The codes in the paper are in the master branch. Please only use the master branch. Other branches are used for developments beyond this paper.
All codes are in Python 3. (We use 3.6.9 for experiments and 3.7.7 Jupyter Notebooks.)
The core codes are in the src directory, including the hdmm package from the HDMM paper [2], which is implemented based on the Ektelo package [3]. All the codes are implemented based on the hdmm package.
The codes for calculating strategies and errors are in src/fair_experiments.py.
The codes for water-filling algorithm is in src/bucket_filling.py and the function we use in our paper is query_sd.
For the variables, n is the size of data, k is the number of analysts, eps is the total privacy budget, rep is the number of iterations for optimizing the strategies. tol is the tolerance in the Water-filling Mechanism.
modes is a list of names of the mechanisms used in the experiment. They can be chosen from 'ind' (Independent), 'iden' (Identity), 'uni' (Utilitarian), 'fsum' (Weighted Utilitarian), 'buc_qsd' (Water-filling).
Ws is the workload set, Wr is the workload set to be evaluated (may be same as or different from Ws). As and Ar are the strategy matrices for Ws and Wr, respectively. Ws, Wr, As, and Ar are all 1-d numpy arrays of Ektelo matrices.

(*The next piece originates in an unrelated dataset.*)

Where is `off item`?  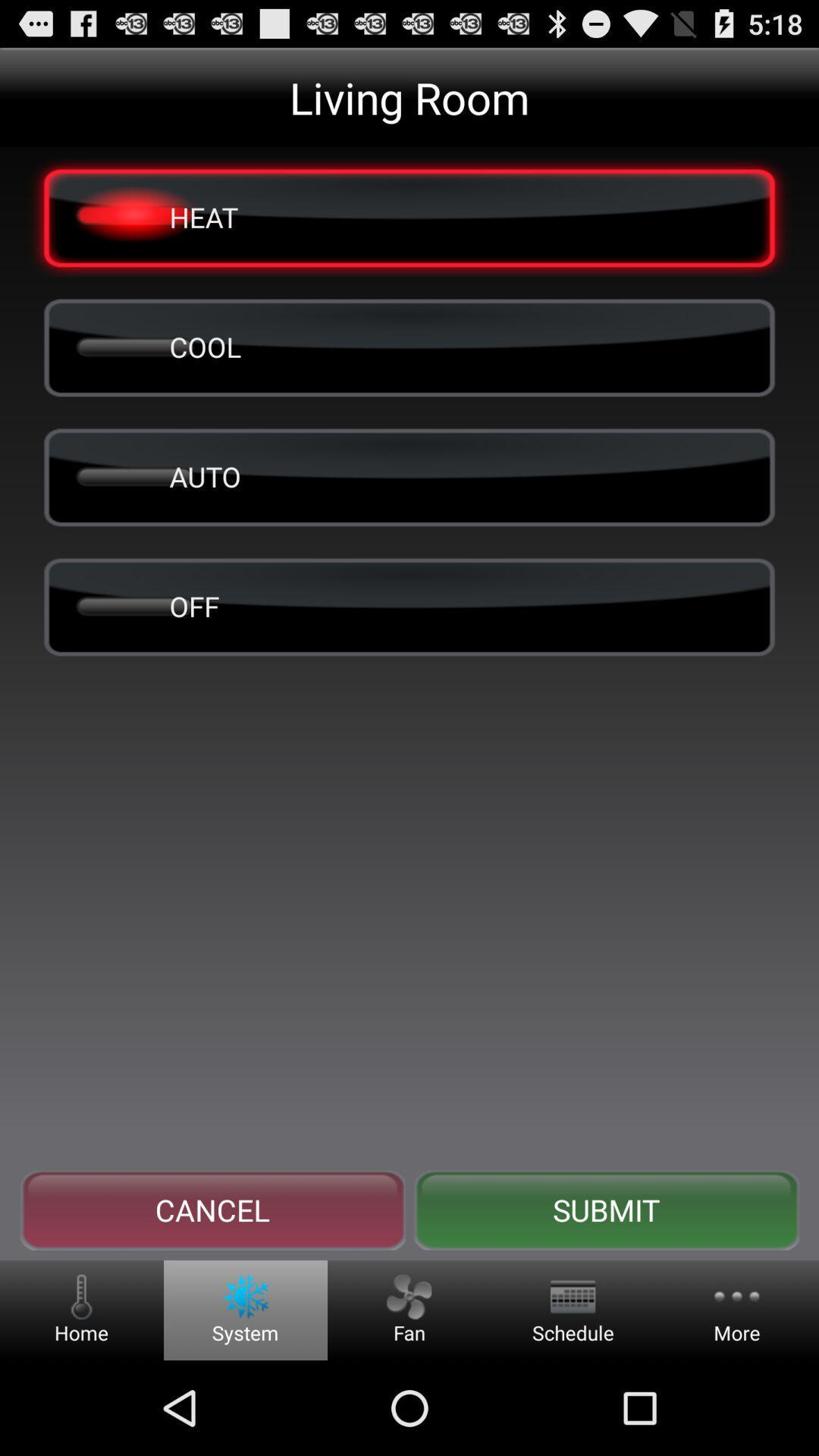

qr, x, ans, sample are only used for data-dependent queries. qr is the name of queries and can be chosen from 'Linear', 'Median', 'Mode', 'Mean', 'Per_x' (x percentile). None and any other value is the same as 'Linear'. x is the data. ans is the true answer. sample is the number of iterations for calculating the expected errors.

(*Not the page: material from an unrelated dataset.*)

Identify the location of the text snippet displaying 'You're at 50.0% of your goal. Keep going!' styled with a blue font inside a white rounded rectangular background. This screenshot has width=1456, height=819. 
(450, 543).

We use eps=1.0, rep=10, sample=10000, tol=1e-3 as the default settings in our experiments. Note that the values may be different from the default values in the Python scripts.
The Python scripts and the Slurm job scripts for the experiments shown in the paper are as the follows:
Practical Settings (Section 5.3): practical_interference/race_vary.py, practical_interference/array_workload.sh
Marginal Workloads (Section 5.4): practical_interference/oneway_marginal_vary.py, practical_interference/array_marginal.sh
Tolerance for Water-filling Mechanism (Section 5.5): practical_tol/oneway_marginal_vary.py, practical_tol/array_marginal.sh
Data-dependent Non-linear Queries (Section 5.6): data_interference/mm_per_vary.py, data_interference/array_workload.sh
The Slurm job scripts show the exact experiment settings. The experiments ran on the Duke Computer Science Cluster.
[1] Pujol, D., Wu, Y., Fain, B., & Machanavajjhala, A. (2020). Budget Sharing for Multi-Analyst Differential Privacy. arXiv preprint arXiv:2011.01192.
[2] McKenna, R., Miklau, G., Hay, M., & Machanavajjhala, A. (2018). Optimizing error of high-dimensional statistical queries under differential privacy. Proceedings of the VLDB Endowment, 11(10), 1206-1219.
[3] Zhang, D., McKenna, R., Kotsogiannis, I., Hay, M., Machanavajjhala, A., & Miklau, G. (2018, May). Ektelo: A framework for defining differentially-private computations. In Proceedings of the 2018 International Conference on Management of Data (pp. 115-130).